Moi, prêtre, vase d’argile

-2-

Abbé Samih RAAD

 

Je viens de ce Mont Liban
que le prophète Isaïe contemplait en s’exclamant :
« Qu’ils sont beaux sur les montagnes les pieds de ceux qui annoncent la paix ! »
Mais moi, je l’avoue avec humilité :
je n’ai pas toujours été, comme je l’espérais,
ce messager de paix que le Seigneur attendait.
Il m’est arrivé de me taire quand il fallait parler,
et de parler sans que l’amour en soit la source.

Je suis prêtre.
Et le seul titre qui me convienne vraiment,
c’est celui de laveur de pieds.
Je suis un serviteur des pieds fatigués, poussiéreux, blessés.
Et je ne cherche pas plus.
Ma théologie est une théologie des pieds —
des pieds du Christ,
des pieds de ceux qui marchent à Sa suite.

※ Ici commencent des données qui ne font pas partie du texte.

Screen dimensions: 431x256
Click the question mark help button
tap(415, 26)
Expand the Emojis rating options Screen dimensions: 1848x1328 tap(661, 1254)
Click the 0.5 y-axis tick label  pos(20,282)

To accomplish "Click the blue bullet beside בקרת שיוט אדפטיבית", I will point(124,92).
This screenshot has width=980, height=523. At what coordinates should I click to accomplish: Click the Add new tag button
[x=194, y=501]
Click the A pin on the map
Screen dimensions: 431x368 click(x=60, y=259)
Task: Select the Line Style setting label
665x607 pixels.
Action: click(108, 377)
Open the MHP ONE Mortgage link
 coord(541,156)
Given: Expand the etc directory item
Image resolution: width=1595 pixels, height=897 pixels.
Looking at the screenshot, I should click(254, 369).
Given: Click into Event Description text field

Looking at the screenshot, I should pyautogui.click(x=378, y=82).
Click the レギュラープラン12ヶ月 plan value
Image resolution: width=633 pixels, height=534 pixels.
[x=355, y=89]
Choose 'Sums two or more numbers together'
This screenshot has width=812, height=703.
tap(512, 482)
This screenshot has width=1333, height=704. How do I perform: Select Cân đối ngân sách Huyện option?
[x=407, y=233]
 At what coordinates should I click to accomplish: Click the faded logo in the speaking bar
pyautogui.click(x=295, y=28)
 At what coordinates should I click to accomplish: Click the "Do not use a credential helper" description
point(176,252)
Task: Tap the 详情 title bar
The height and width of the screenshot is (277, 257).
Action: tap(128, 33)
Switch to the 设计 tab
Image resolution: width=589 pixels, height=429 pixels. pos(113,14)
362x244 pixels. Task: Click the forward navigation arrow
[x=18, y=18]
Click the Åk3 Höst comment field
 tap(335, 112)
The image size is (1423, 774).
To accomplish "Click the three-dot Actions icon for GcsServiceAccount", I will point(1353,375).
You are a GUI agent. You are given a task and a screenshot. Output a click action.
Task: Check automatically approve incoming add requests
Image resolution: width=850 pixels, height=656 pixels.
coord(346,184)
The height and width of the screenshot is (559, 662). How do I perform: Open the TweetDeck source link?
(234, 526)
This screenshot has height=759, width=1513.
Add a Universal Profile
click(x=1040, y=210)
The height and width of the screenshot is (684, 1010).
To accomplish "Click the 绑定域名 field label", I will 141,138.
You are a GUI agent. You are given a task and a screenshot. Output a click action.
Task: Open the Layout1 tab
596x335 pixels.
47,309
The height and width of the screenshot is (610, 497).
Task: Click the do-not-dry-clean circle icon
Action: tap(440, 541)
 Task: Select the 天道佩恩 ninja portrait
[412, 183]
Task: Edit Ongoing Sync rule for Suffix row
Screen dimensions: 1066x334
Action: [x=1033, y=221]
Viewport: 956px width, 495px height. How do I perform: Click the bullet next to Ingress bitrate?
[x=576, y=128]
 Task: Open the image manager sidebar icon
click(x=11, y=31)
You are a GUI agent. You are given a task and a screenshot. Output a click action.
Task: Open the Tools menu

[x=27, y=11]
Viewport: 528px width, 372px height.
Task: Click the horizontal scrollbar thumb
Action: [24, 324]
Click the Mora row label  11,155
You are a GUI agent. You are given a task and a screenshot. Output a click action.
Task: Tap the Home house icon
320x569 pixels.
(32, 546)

Je ne fais que continuer la route commencée à Jérusalem,
au matin de la Résurrection,
lorsque l’Esprit est descendu,
et qu’un peuple s’est mis à marcher vers le Royaume.

Quand vous me voyez,
ne vous arrêtez pas à mes défauts visibles.
Car ce n’est pas moi que vous voyez.
Je ne suis pas moi.
Je suis porté par des épaules plus grandes que les miennes.
Je porte avec moi l’apôtre Pierre, Ignace d’Antioche, Jean Chrysostome, Jean le Damascène,
et tous les témoins que l’Esprit a façonnés pour l’Église.

Dans le Christ, je ne m’appartiens pas.
Je suis issu des martyrs, des justes, des ascètes, des poètes du Verbe.
Et même si l’Église semble parfois affaiblie dans ses membres et ses chefs,
elle est grande, car elle vient de Dieu,
et Dieu ne se trompe jamais dans Son choix de demeure.